A disc herniation means that some of the gel inside the disc has leaked from its outer covering. This changes the shape of the disc leading to irritation and possibly compression of the spinal cord itself or one of its large branches. Disc herniations are much more common in adults than in children or adolescents. However, they can occur in young people, especially in athletes involved in gymnastics, golf, diving, and weightlifting.
Disc herniations occur when the bending or twisting forces placed on the spine cause too much physical stress for the disc to absorb. A disc herniation can occur with just one movement of the spine (e.g., picking up a heavy object) or it can be from a repetitive movement (e.g., a golf swing). Sometimes a disc herniation can result from a fall or accident.
Disc herniations can lead to back pain as well as pain into the buttocks and one or both legs. The pain is usually worse with activity, especially with bending forward, sitting, laughing or coughing. However, sometimes other positions like standing or lying down, are especially painful. You may also experience abnormal sensations in your legs, including numbness, tingling, or feeling like your leg is ‘asleep.' You may even feel weakness in your leg muscles.
Your doctor will review your symptoms and examine your back and legs. Your doctor may order an x-ray or other imaging studies, such as an MRI or an electrodiagnostic study (EMG) to help determine if there is a disc herniation causing your pain.

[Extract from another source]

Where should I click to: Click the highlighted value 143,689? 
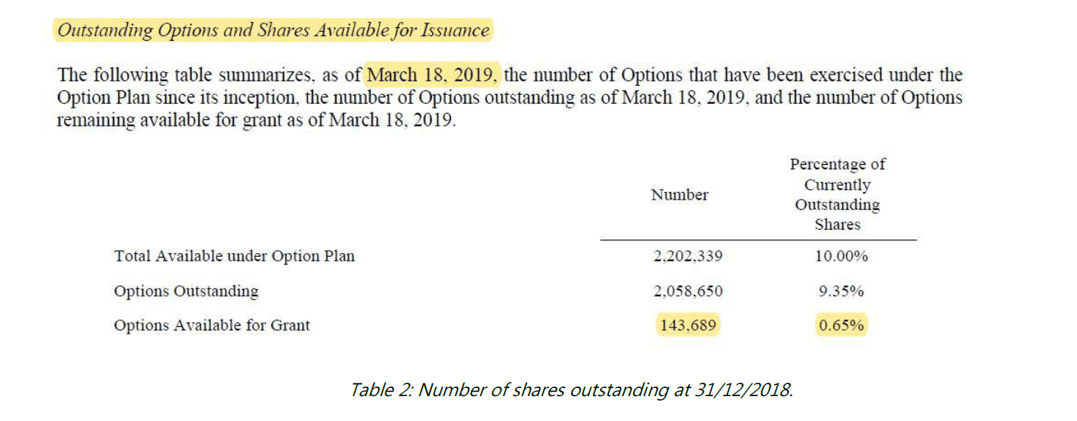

Your doctor will recommend rest from irritating activities until the pain improves. Being as active as possible will help you get better faster; however, it is important to avoid the movements that make your pain worse. Your doctor may also prescribe medicine to reduce your pain and/or to decrease inflammation. Physical therapy is a very important component of the treatment of a herniated disc. Initially, the therapy will focus on decreasing your pain. Once your pain control improves, you can advance to range-of-motion and strengthening exercises which help stabilize your spine. Once your mobility and strength have improved, you can gradually return to sport-specific activities. If your pain does not improve with a spine-specific physical therapy program, your doctor may recommend an injection of steroid medication into the back to decrease inflammation around the disc.
Most patients have significant improvement or resolution of their symptoms without surgery. However, if your pain is unbearable or if you have progressive weakness or loss of sensation in your legs, you may require surgery.
In general, herniated discs take 4-6 weeks to heal. However, everyone recovers at a different rate. You must be pain-free with daily activities as well as running, jumping, twisting and bending before returning to your sport or activity.
You can reduce your risk of having a herniated disc by keeping your abdominal and back muscles strong and flexible. Other factors that are helpful are staying within a healthy weight, eating a proper diet and getting regular exercise. It is also important to stand and sit with an upright posture as well as use proper form when bending and lifting heavy objects.